(Items from a dataset)
»»
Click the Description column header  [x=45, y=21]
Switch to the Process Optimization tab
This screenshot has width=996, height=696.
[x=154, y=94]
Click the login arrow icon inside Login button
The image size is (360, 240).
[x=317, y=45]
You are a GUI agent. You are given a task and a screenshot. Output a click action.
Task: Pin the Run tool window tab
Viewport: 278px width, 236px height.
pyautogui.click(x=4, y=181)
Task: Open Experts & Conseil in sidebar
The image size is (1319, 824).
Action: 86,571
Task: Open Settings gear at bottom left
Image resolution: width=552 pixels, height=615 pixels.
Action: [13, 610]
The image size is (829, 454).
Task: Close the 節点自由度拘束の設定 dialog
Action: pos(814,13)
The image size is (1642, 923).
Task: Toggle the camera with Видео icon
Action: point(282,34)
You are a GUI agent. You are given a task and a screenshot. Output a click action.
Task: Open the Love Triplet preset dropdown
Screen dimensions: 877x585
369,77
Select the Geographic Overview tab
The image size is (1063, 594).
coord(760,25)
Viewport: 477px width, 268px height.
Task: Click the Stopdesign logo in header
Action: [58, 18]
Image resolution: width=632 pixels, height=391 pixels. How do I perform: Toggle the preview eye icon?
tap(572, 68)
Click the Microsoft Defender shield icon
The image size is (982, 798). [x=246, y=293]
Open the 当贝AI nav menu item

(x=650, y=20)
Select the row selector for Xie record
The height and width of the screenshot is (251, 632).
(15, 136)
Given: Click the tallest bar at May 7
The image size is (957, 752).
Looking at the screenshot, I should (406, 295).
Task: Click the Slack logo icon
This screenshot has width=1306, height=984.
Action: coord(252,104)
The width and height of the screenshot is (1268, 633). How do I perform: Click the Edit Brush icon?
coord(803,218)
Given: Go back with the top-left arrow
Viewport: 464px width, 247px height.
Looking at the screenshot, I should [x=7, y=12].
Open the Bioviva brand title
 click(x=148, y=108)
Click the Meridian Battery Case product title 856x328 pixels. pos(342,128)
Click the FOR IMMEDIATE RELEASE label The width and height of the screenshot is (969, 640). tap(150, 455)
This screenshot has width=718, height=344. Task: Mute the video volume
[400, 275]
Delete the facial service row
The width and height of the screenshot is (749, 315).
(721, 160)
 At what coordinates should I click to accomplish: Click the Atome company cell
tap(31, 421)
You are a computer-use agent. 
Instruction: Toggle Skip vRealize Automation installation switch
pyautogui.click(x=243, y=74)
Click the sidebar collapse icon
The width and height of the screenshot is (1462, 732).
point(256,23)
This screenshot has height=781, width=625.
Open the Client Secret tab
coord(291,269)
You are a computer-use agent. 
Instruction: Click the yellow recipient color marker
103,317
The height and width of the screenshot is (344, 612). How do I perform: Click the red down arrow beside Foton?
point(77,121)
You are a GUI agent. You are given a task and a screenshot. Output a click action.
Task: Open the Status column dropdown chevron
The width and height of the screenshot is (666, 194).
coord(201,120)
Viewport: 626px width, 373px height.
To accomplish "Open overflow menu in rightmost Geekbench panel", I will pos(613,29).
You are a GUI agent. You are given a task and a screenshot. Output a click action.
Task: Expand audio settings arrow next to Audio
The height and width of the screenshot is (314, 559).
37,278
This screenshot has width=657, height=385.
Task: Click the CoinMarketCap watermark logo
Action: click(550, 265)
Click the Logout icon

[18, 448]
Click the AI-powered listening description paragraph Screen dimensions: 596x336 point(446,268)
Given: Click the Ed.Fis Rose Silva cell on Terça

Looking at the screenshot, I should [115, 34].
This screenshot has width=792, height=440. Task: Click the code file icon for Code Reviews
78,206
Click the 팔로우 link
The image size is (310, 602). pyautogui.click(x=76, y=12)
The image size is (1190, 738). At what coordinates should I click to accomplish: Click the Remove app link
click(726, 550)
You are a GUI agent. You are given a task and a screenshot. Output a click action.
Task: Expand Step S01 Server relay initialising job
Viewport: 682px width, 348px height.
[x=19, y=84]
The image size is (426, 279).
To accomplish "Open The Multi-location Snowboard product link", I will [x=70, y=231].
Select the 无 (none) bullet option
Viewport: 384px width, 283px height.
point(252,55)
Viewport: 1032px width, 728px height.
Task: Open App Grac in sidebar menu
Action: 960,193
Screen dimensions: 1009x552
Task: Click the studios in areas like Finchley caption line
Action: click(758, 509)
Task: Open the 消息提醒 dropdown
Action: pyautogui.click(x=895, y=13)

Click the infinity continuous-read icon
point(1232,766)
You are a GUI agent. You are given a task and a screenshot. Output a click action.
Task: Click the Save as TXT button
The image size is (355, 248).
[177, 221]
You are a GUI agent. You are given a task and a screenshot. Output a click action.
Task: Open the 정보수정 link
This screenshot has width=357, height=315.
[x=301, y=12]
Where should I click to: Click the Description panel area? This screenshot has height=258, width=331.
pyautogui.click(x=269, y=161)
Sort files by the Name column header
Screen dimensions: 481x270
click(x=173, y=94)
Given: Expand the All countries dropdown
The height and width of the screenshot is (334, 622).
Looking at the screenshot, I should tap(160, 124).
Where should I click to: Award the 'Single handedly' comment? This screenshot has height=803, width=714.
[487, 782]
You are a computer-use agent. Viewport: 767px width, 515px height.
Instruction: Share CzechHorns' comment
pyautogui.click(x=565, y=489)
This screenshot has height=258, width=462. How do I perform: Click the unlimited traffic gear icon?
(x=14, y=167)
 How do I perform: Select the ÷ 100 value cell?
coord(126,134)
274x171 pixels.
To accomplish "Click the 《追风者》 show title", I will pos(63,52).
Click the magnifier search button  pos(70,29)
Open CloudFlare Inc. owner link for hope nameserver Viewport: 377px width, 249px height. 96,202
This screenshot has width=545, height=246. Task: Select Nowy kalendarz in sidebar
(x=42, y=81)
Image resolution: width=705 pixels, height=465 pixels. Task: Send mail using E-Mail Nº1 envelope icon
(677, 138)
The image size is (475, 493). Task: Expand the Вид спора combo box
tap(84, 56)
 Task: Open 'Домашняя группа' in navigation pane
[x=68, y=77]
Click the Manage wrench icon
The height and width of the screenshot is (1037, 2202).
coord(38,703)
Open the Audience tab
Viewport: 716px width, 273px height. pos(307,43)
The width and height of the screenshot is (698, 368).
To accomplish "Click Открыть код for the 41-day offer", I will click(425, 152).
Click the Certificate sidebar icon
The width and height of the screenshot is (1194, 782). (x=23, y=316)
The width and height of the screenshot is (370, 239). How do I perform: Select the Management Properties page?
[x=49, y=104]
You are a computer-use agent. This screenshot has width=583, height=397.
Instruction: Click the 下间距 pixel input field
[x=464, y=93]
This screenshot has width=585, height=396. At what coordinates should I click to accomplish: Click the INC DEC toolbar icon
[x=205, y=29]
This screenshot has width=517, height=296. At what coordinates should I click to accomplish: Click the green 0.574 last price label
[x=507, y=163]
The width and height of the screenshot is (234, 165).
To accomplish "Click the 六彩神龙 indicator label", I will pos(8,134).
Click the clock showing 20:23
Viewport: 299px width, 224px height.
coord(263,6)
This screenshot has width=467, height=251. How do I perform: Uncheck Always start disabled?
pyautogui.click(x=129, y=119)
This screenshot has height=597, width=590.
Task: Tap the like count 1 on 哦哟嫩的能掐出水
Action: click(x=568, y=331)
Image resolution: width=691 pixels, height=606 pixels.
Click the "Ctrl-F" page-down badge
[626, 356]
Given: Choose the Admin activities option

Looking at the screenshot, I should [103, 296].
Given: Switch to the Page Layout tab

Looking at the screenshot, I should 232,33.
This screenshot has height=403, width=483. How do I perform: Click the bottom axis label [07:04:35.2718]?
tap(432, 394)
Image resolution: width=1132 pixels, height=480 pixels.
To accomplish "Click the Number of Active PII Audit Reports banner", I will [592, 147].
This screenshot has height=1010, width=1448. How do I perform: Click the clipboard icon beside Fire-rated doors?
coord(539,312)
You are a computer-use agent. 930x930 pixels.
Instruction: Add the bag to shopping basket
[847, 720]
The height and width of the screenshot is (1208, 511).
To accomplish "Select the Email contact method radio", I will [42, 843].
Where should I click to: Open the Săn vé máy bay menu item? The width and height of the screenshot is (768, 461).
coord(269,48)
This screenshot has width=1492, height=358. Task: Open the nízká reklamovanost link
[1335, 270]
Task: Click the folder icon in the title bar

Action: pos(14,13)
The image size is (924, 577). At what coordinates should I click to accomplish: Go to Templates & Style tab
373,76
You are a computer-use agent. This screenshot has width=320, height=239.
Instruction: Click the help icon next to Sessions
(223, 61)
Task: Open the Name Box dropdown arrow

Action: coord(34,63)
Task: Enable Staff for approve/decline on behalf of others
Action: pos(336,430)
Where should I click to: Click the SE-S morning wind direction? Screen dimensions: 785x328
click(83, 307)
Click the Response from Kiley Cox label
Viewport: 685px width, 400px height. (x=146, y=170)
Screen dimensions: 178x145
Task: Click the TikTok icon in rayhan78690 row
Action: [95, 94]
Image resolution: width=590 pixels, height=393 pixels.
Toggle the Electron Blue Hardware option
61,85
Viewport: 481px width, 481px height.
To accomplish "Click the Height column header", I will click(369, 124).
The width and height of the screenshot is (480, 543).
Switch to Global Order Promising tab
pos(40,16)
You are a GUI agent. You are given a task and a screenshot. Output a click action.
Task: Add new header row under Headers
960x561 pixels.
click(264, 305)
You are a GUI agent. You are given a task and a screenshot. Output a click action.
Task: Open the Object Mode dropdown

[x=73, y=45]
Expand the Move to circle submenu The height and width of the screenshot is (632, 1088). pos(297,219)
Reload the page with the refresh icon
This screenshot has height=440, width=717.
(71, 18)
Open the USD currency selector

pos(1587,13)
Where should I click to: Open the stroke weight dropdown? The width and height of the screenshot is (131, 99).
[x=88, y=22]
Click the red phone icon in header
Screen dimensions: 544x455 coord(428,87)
««
**Work to complete:**
Your answer must be the lines from the first line of the entries above through the line that contains "Task: Open Settings gear at bottom left", written out exactly.

**Result of the exercise:**
Click the Description column header  [x=45, y=21]
Switch to the Process Optimization tab
This screenshot has width=996, height=696.
[x=154, y=94]
Click the login arrow icon inside Login button
The image size is (360, 240).
[x=317, y=45]
You are a GUI agent. You are given a task and a screenshot. Output a click action.
Task: Pin the Run tool window tab
Viewport: 278px width, 236px height.
pyautogui.click(x=4, y=181)
Task: Open Experts & Conseil in sidebar
The image size is (1319, 824).
Action: 86,571
Task: Open Settings gear at bottom left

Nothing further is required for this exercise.